[[ Text for analysis open ]]
Mattia Donato is a senior bioclimatic designer within AKT II. In this article, Mattia reflects on our theme of 'care', which for AKT II’s bioclimatic team means focusing on inclusivity, and on unlocking spaces for everyone.
Image: Elements of Bioclimatic Design © AKT II
Bioclimatic design serves the intersection between ‘biology’ and climate’, and is essentially about designing buildings and landscapes with a response to the local climate so that people have a better experience. As bioclimatic designers, we also inherently care for the local flora and fauna, in the countryside and in densely built environments such as London, equally.
Clients, thanks to forward-thinking legislation from the City of London Corporation and from other UK local authorities, are today required to investigate the bioclimatic impact of their proposed developments. Relevant metrics will include wind effects, outdoor thermal comfort, local air quality, daylighting, and problematic glare.
For us, care means inclusivity, i.e. unlocking spaces for everyone from the very young pedestrians to the elderly, injured and frail. The Lawson Safety Criteria (as established within Tom Lawson’s 2001 publication ‘Building Aerodynamics’, and now widely adopted) quantify a necessary threshold of wind ‘slowness’ whereby a given space will then be suitable for everybody. This wind-speed threshold is defined as a maximum of 15 metres per second, and must be adhered to for all but 120 minutes of the entire (modelled) year.
On high-rise residential buildings, the issue of wind-induced vibration has recently become an essential consideration within the design stages, because it’s been identified as a risk to residents’ restful sleep! We apply aerodynamic analysis, to care for these occupants, accordingly.
The climate emergency, and its recognition by numerous firms, institutions, public bodies and local authorities, altogether requires us, as designers of the built environment, to think about the thermal experience of the people who use outdoor spaces when we’re designing any proximate building. These thermal conditions are typically assessed using the well-established Universal Thermal Comfort Index (UTCI), which accounts for wind conditions, operative temperature, solar radiation and humidity, holistically.
In December 2020, the City of London Corporation published some new ‘microclimate guidelines’, which specifically address outdoor thermal comfort. These have set a new industry standard, and are helping to quantify potential design decisions, in terms of recommended destination uses around the proposed developments.
Amidst our ever-changing climate, together with the concurrent race for space, it is the inhabitants of our densely packed, poorer neighbourhoods who will face the brunt of the urban heat-island effect. With the right tools, we can however tackle this urban heat-island phenomenon, as one effect of climate change, for everyone.
[[ Text for analysis closed ]]
[[ Dataset excerpt open ]]
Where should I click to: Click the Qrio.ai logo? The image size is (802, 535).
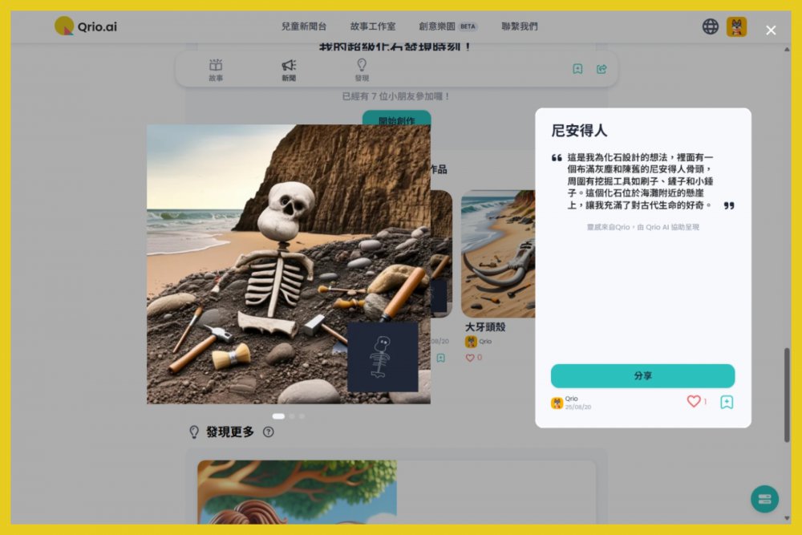(86, 26)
[[ Dataset excerpt closed ]]
List the metrics that the article on bioclimatic design above names as relevant to a proposed development's bioclimatic impact.

- wind effects
- outdoor thermal comfort
- local air quality
- daylighting
- problematic glare